Exercise brief:
Print all the lines below word for word, leaving out the pictures.

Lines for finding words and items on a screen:
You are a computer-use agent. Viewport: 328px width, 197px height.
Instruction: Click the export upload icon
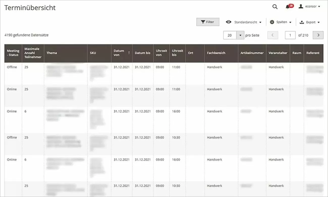click(x=302, y=22)
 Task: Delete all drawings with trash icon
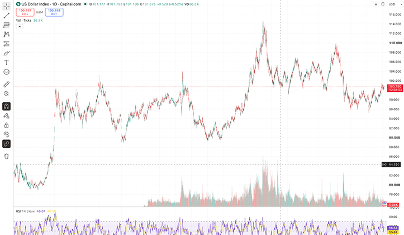(x=7, y=156)
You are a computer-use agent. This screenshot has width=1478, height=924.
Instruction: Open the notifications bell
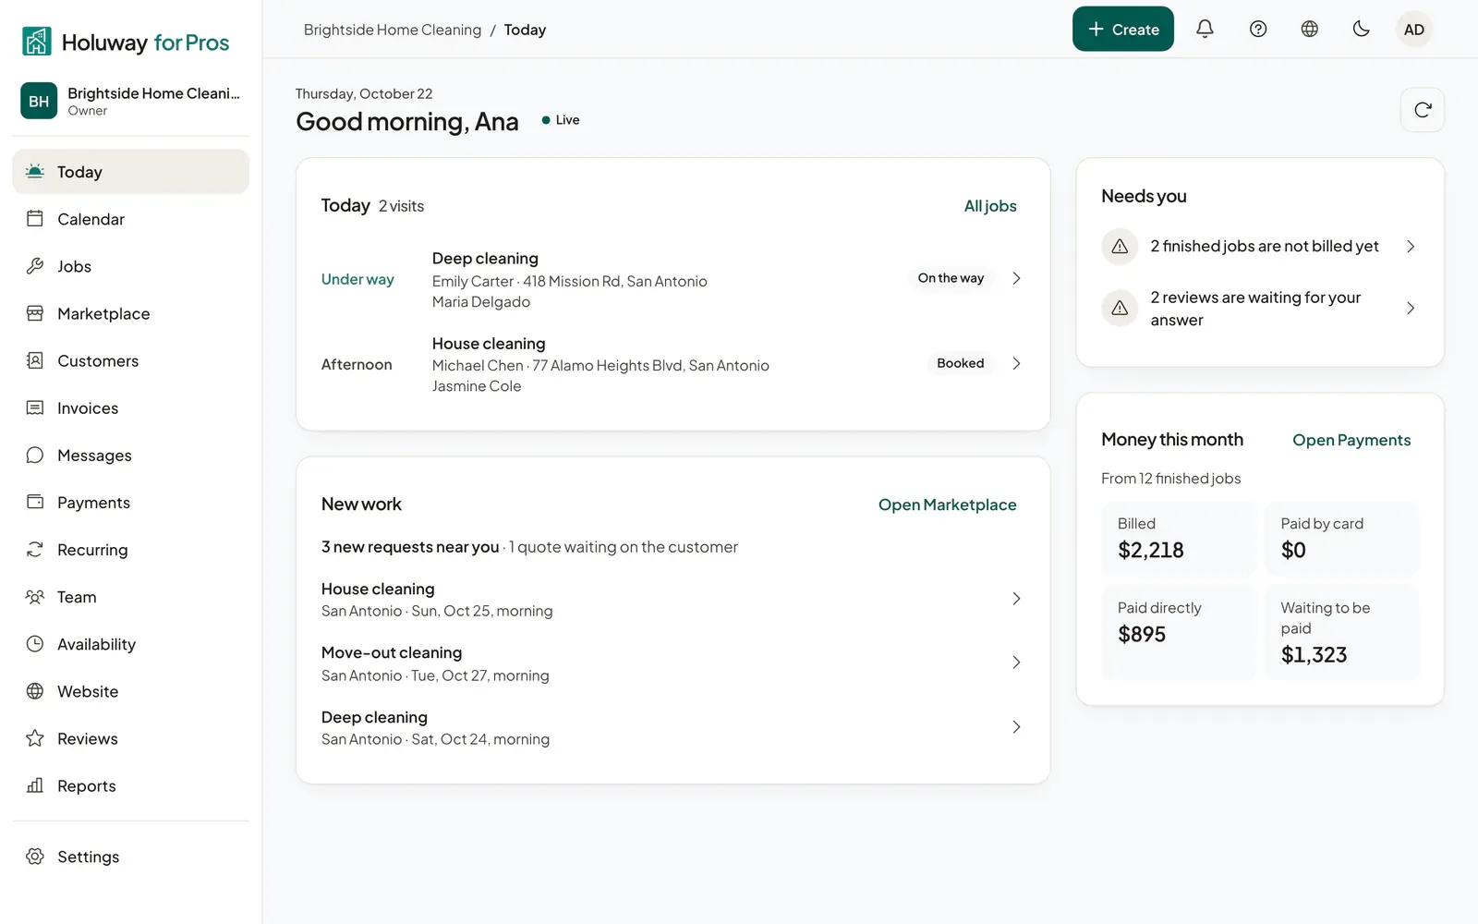[x=1205, y=29]
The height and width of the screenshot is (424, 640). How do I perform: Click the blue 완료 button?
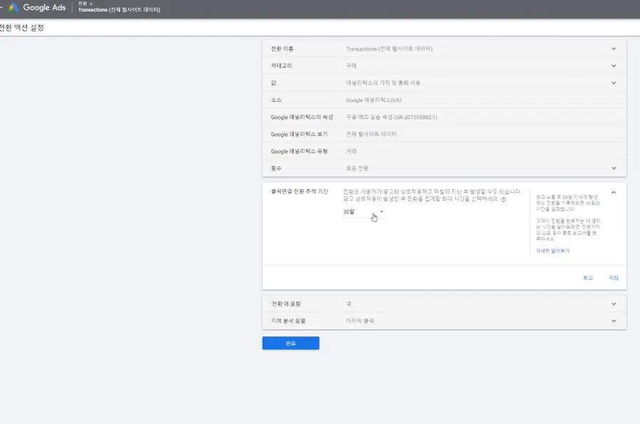(290, 342)
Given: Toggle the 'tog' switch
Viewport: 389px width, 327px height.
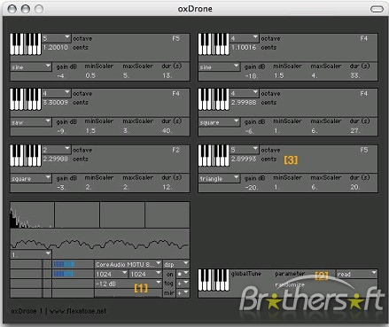Looking at the screenshot, I should pyautogui.click(x=169, y=284).
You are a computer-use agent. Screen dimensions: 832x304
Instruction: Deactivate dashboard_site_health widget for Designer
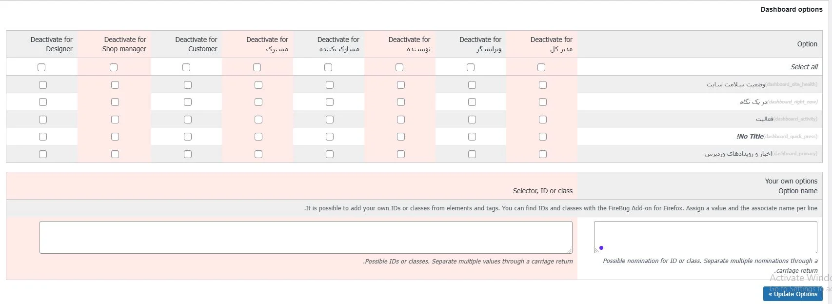coord(42,84)
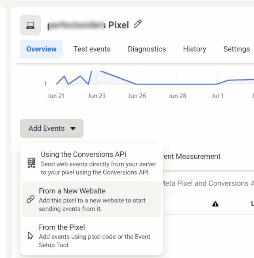Expand the Add Events dropdown arrow
Screen dimensions: 254x258
point(73,128)
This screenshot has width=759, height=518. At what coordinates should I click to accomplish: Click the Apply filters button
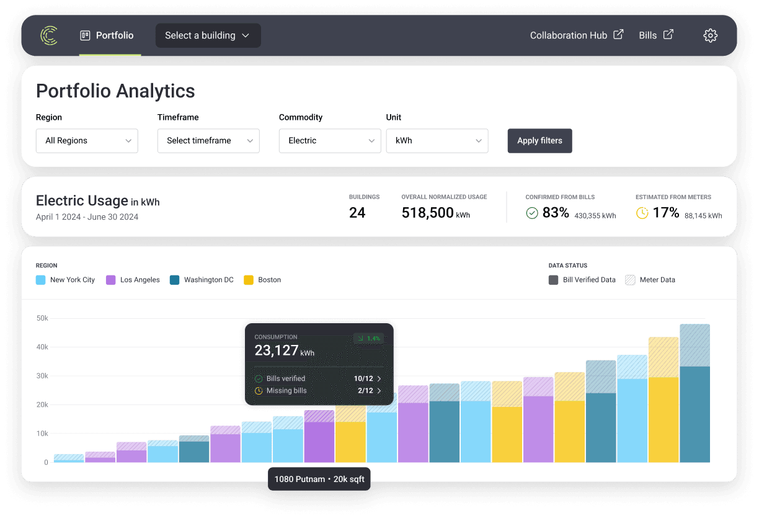(x=540, y=141)

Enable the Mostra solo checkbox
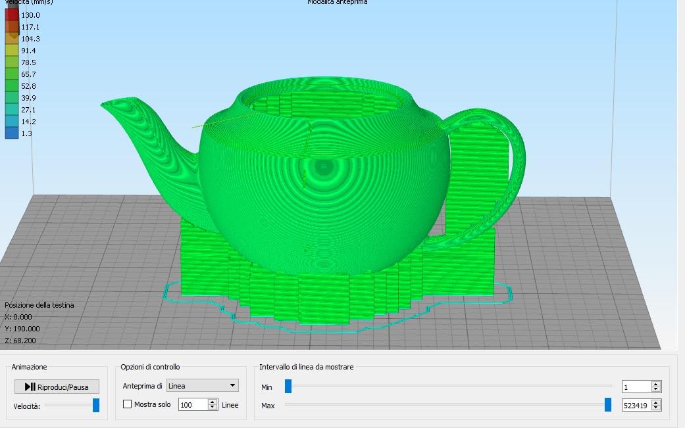coord(127,404)
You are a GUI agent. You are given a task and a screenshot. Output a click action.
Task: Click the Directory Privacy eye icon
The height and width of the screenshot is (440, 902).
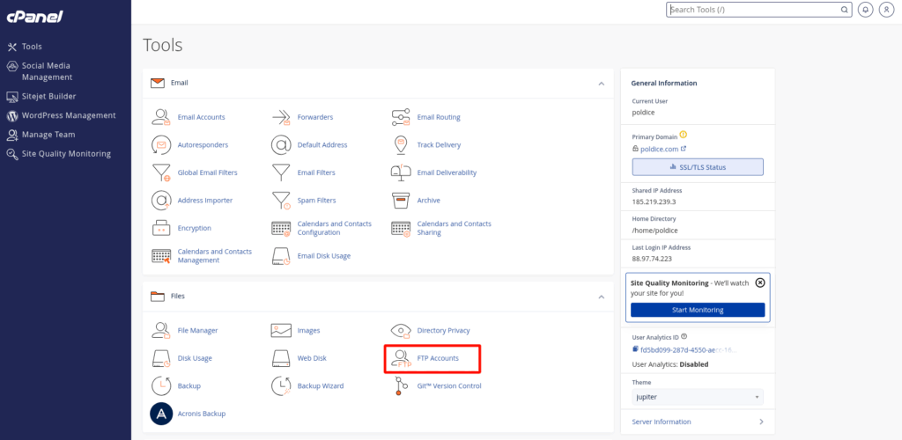coord(402,330)
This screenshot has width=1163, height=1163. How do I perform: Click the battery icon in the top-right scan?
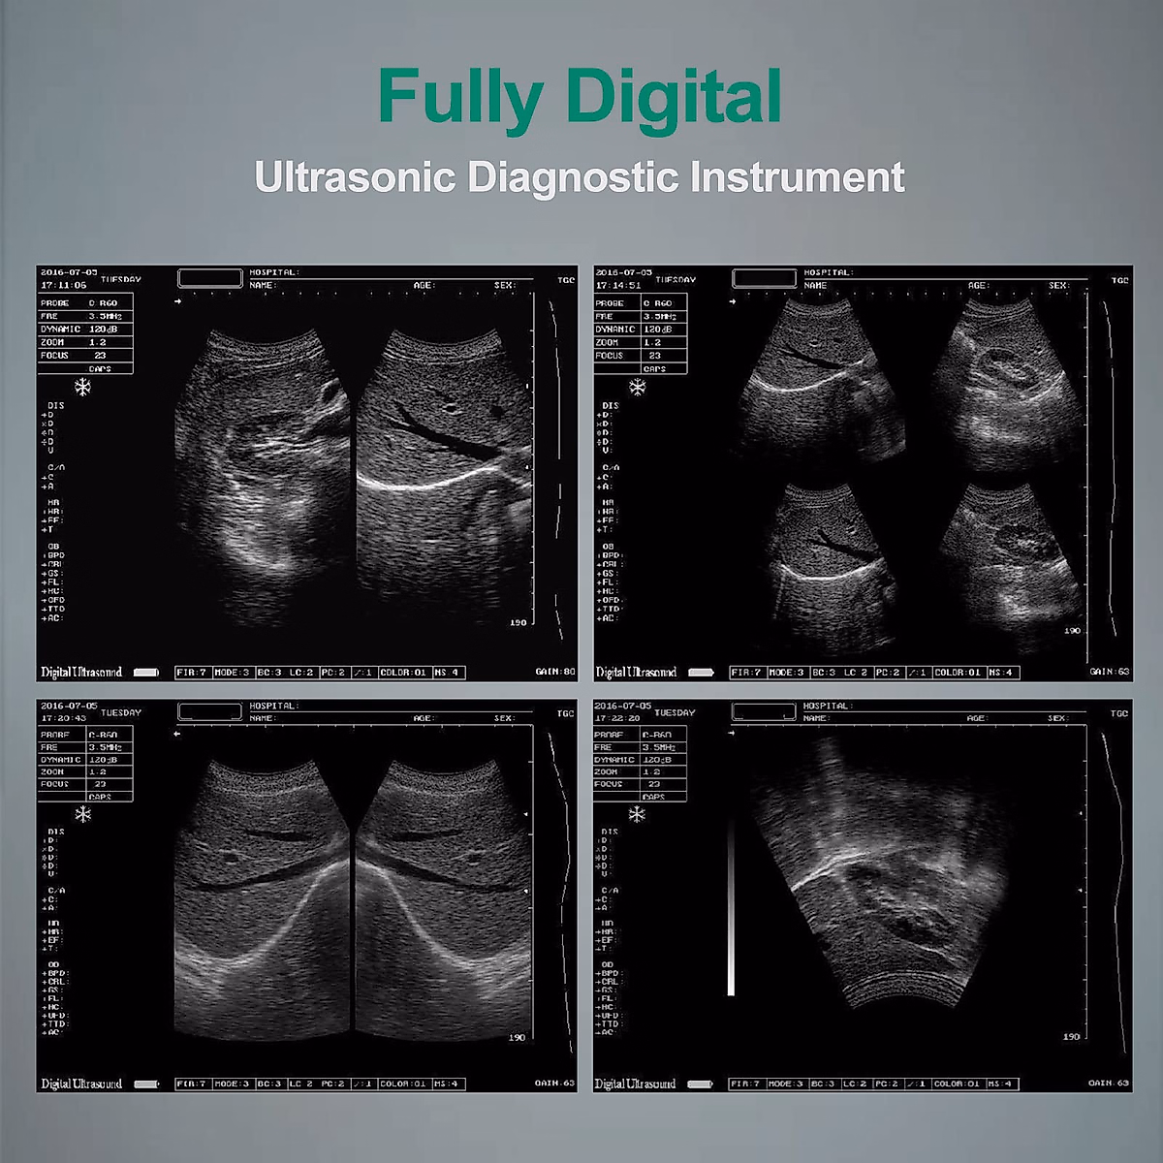pos(701,672)

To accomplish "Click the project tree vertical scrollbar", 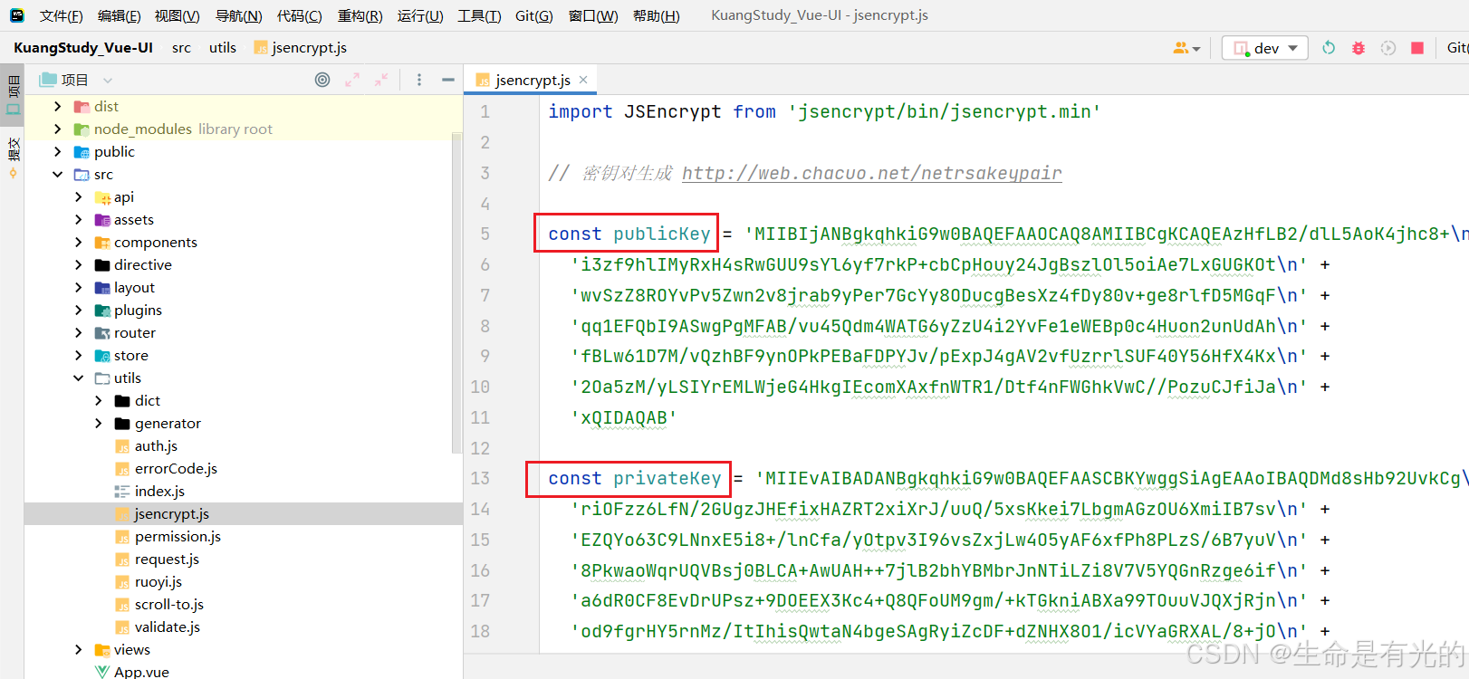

Full solution:
You are a computer-use agent. Viewport: 328px width, 197px height.
Instruction: Click the export upload icon
click(x=302, y=22)
 Task: Delete all drawings with trash icon
(x=7, y=156)
You are a computer-use agent. This screenshot has width=1478, height=924.
Instruction: Open the notifications bell
[x=1205, y=29]
The height and width of the screenshot is (424, 640). How do I perform: Click the blue 완료 button?
(290, 342)
Given: Toggle the 'tog' switch
Viewport: 389px width, 327px height.
Looking at the screenshot, I should pyautogui.click(x=169, y=284).
You are a computer-use agent. Screen dimensions: 832x304
Instruction: Deactivate dashboard_site_health widget for Designer
coord(42,84)
Expand the Add Events dropdown arrow
Screen dimensions: 254x258
point(73,128)
This screenshot has width=759, height=518. At what coordinates should I click to accomplish: Click the Apply filters button
(x=540, y=141)

Enable the Mostra solo checkbox
coord(127,404)
You are a GUI agent. You are given a task and a screenshot. Output a click action.
Task: Click the Directory Privacy eye icon
The height and width of the screenshot is (440, 902).
coord(402,330)
This screenshot has width=1163, height=1163. How do I perform: Click the battery icon in the top-right scan?
pos(701,672)

To accomplish "Click the project tree vertical scrollbar", 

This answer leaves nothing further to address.